Sivec is the trademark of the dolomitic marble extracted from the quarries of Mermeren Kombinat A.D., near the town of Prilep in North Macedonia. The fine grain makes it ideal for sculpture and architectural applications.

==History==

The extraction of Sivec marble can be dated back 500 BCE and earlier. Extraction flourished under the Roman period when the quarries near the ancient city of Stibera (today Prilep) produced stone for the production of Roman sculptures, as well as replicas of Greek original bronzes. These replicas went to Rome or to other parts of the empire.

Sivec is a renowned material that was extensively utilized in southeastern Europe from the 3rd century BCE until the 5th century CE, giving rise to some of the most visually breathtaking creations of the ancient world. It is estimated that approximately 1.2 million cubic meters of Sivec White Marble were extracted from the Prilep area during this period.

Through the centuries, Sivec was used for many building and reconstruction sites throughout the world. It was used for the reconstruction of Roman emperor Diocletian's Palace in Split, Croatia. It has been also used by Edvard Ravnikar for lines at Prešeren Square in Ljubljana, Slovenia. Also, all of the marble used in the external cladding of the Sheikh Zayed Grand Mosque was sourced from Sivec.

==Today==

The marble-bearing deposits in the area are widely known and are among the largest in the world. The whiteness of the marble, its homogeneous form, and the micro-granular structure generate a high demand for Sivec marble on the international market.
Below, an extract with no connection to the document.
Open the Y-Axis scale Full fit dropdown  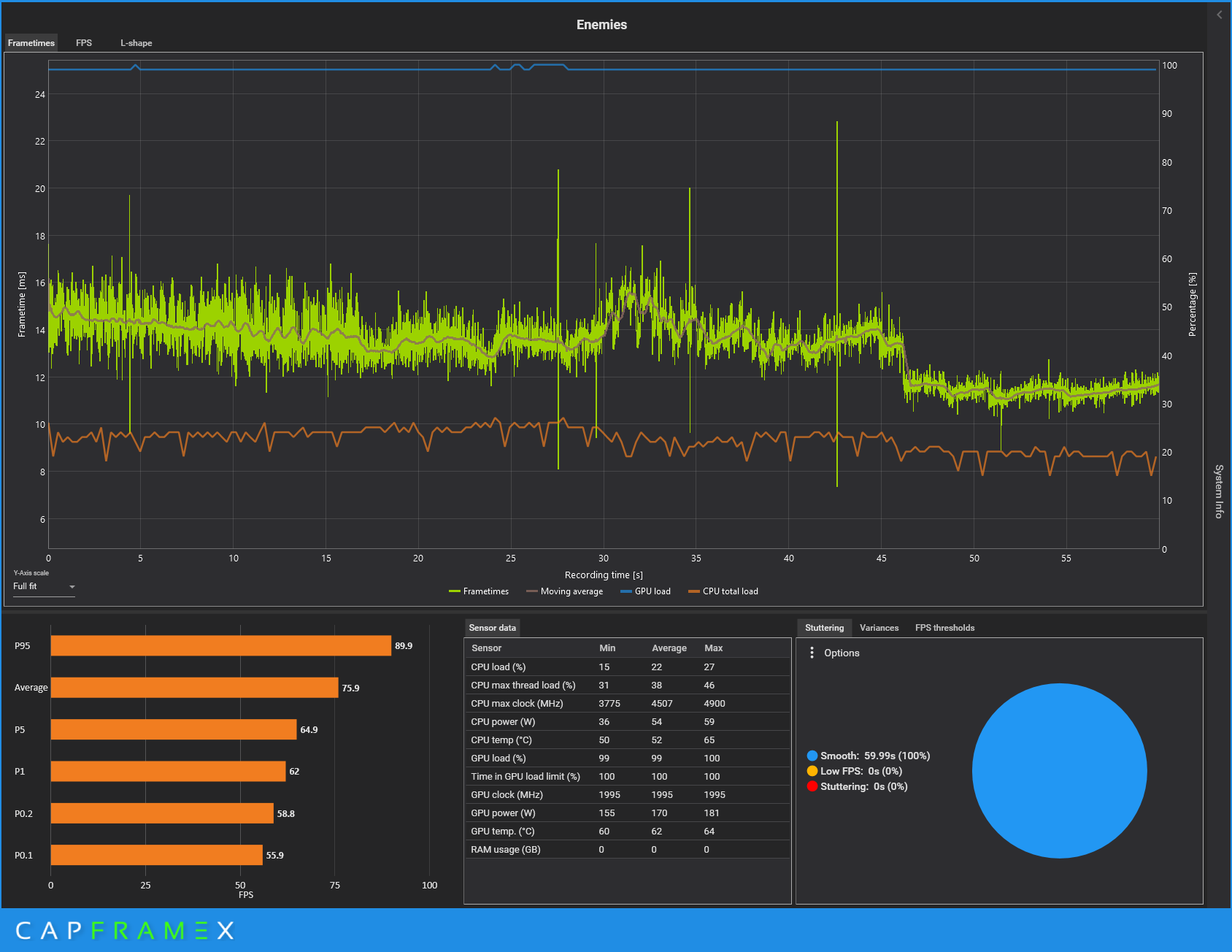coord(44,586)
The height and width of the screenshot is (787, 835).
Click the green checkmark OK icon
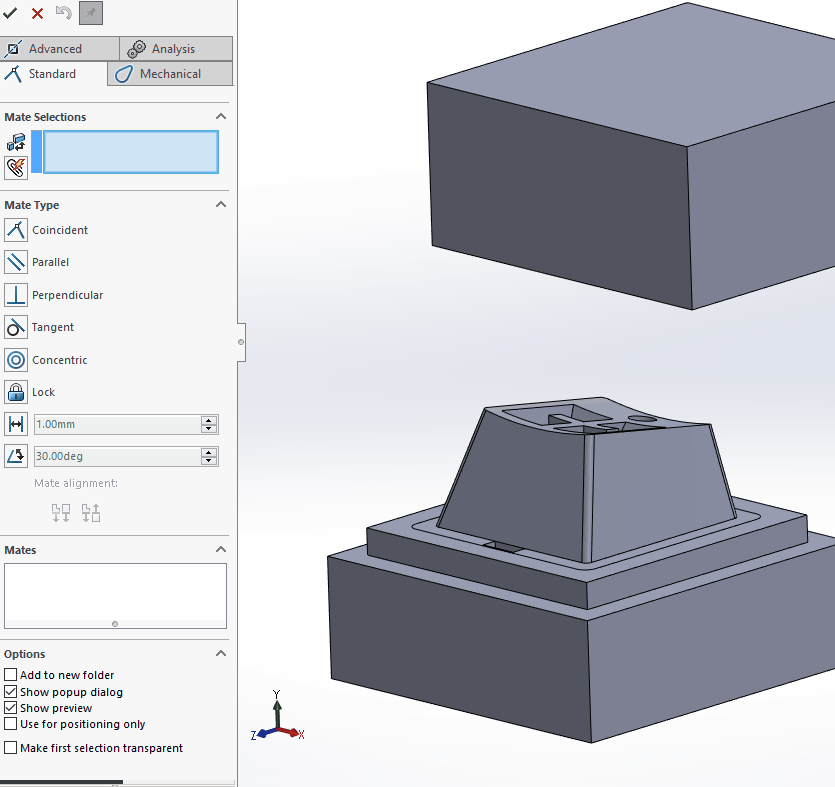(11, 13)
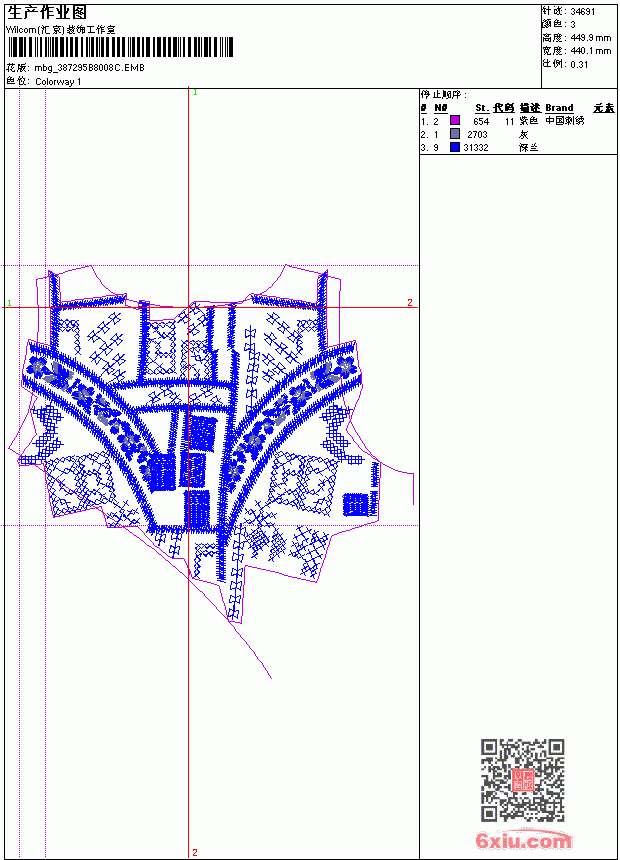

Sivec®, or Bianco Sivec, is the registered name for this fine-grained white dolomitic marble.

Nowadays, Sivec has been selected to give the characteristic, exclusive white appearance in many large well-known projects including hotels, palaces, commercial buildings, etc.

==Company==

A quarry was established in 1946. In 2009, NBGI Private Equity and Ethemba Capital acquired 88.4% of the shares of the company through Stone Works Holdings, a Dutch company co-owned by private equity funds managed by NBGI Private Equity and Ethemba Capital. In 2017 Pavlidis Marble Granite, one of the largest sellers of white marble, purchased the Stone Works Holdings, which owns 89.25% of Mermeren Kombinat A.D.